For an example with relatively concrete geometric significance, one way to understand strong forms of the h-principle is that they answer questions of the following form: if $F, G$ are two presheaves of topological spaces on a manifold $X$ and $f : F \to G$ is a map of presheaves such that $F(U) \to G(U)$ is a (weak) homotopy equivalence for contractible open sets $U$, when can we conclude that $F(X) \to G(X)$ is a (weak) homotopy equivalence? (In particular, it does not suffice to assume that $F$ and $G$ are sheaves in the usual sense.) Motivating examples include the case that $F$ is the sheaf of immersions of $U$ into another manifold $Y$ and $G$ is the sheaf of "formal immersions": this leads to versions of the Hirsch-Smale theorem, as explained in these notes from a class by John Francis, that tell us some very concrete things about when manifolds can be immersed into, for example, $\mathbb{R}^n$.
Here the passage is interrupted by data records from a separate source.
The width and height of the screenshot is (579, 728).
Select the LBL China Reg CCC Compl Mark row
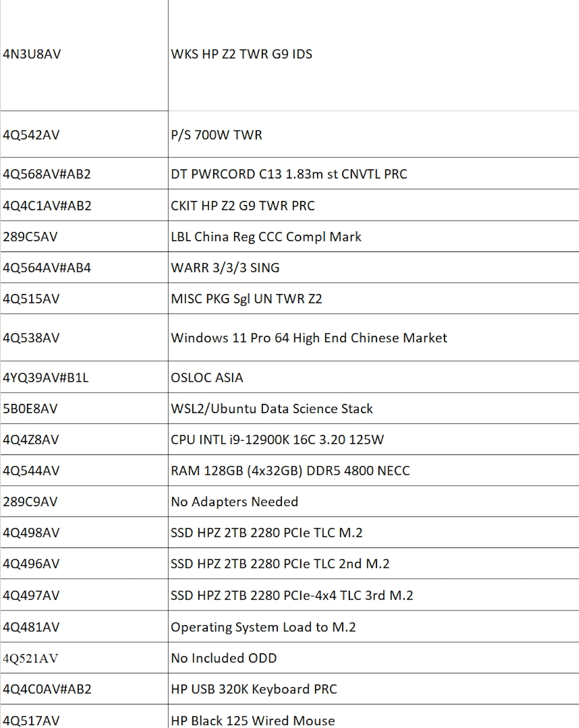tap(266, 237)
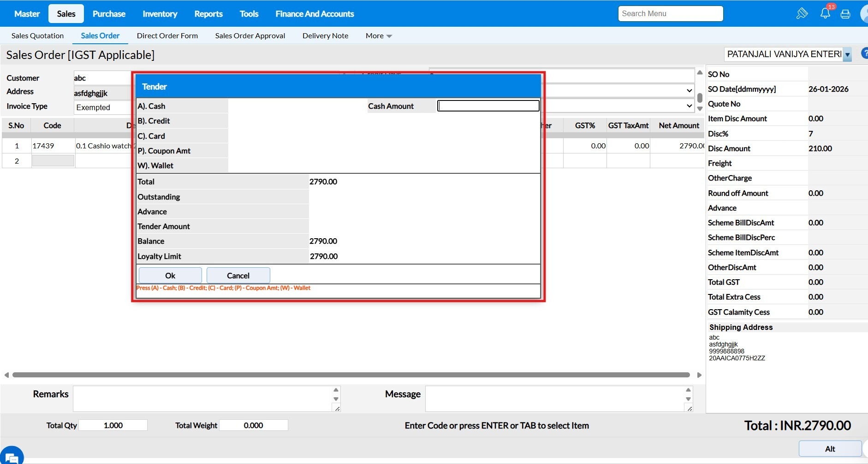Open the notifications bell
This screenshot has width=868, height=464.
[825, 13]
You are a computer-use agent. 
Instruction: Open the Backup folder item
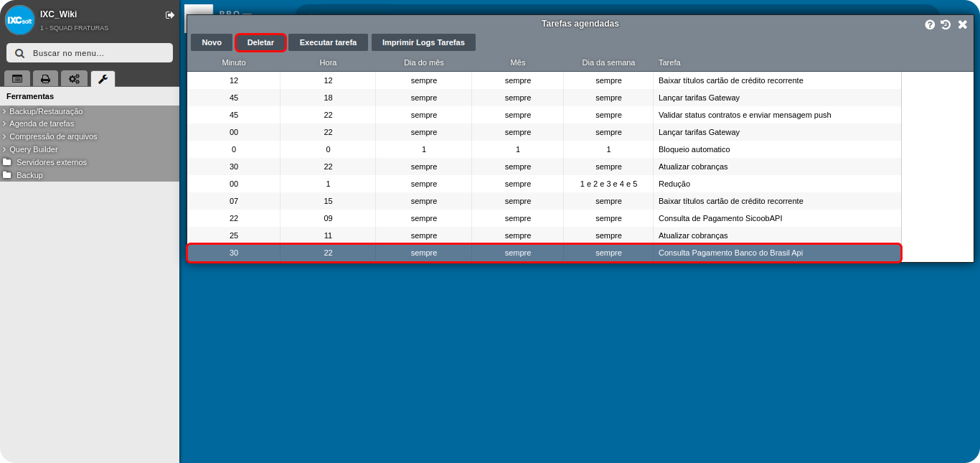29,175
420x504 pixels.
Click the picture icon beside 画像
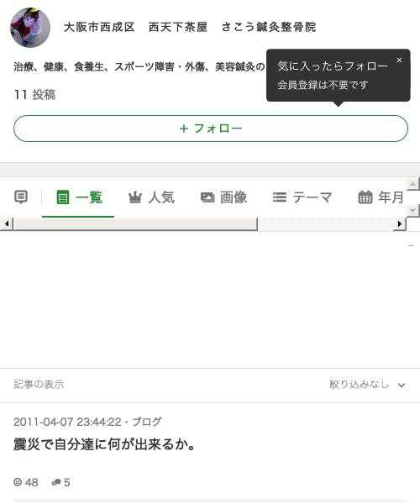point(207,197)
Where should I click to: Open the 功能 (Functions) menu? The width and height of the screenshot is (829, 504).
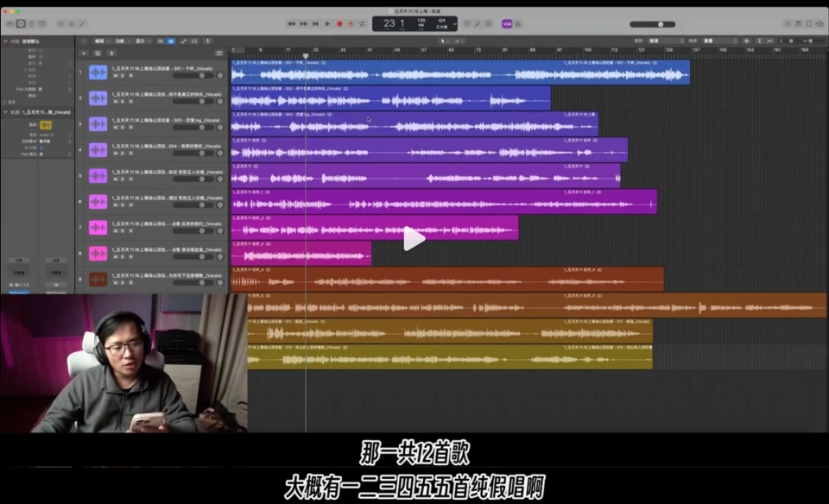[x=121, y=41]
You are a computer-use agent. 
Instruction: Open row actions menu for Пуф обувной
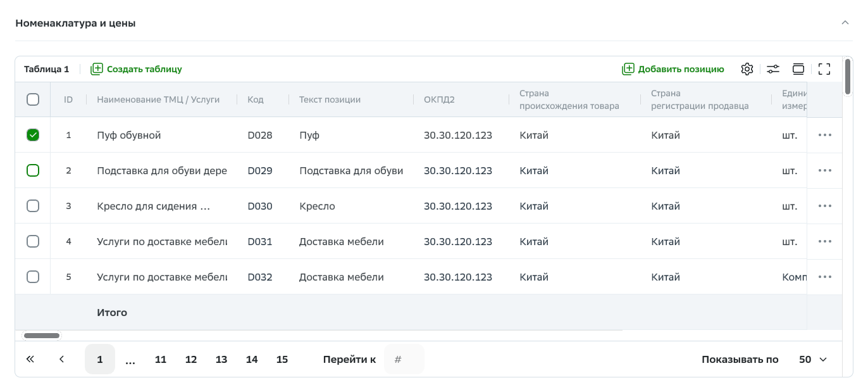coord(824,135)
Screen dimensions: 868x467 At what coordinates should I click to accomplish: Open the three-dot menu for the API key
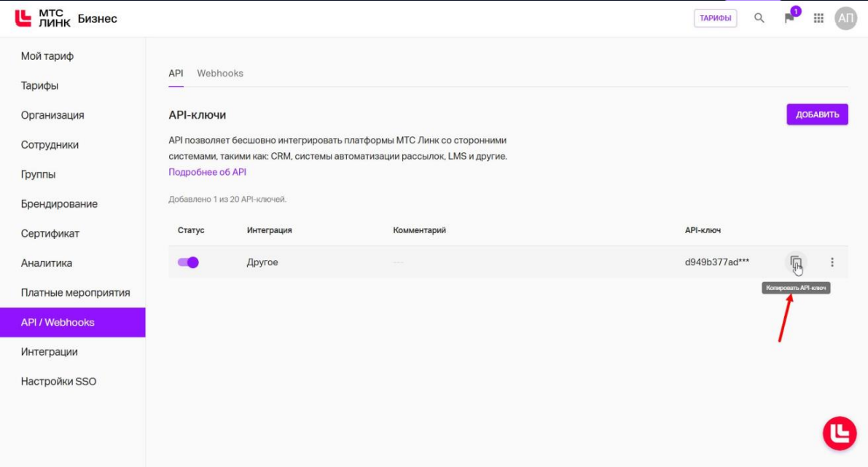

(To be clear, I'm not claiming that you need to understand higher categories in order to understand the Hirsch-Smale theorem; certainly Hirsch and Smale did not need them. I just wanted to give an example where 1) people look at and care about presheaves of spaces and maps between them and 2) the usual sheaf condition doesn't answer the local-to-global question you want to answer.)
I have talked to several top mathematicians in my department, many of whom apperently think it is useless.
It's worth pointing out that mathematical culture differs greatly from department to department.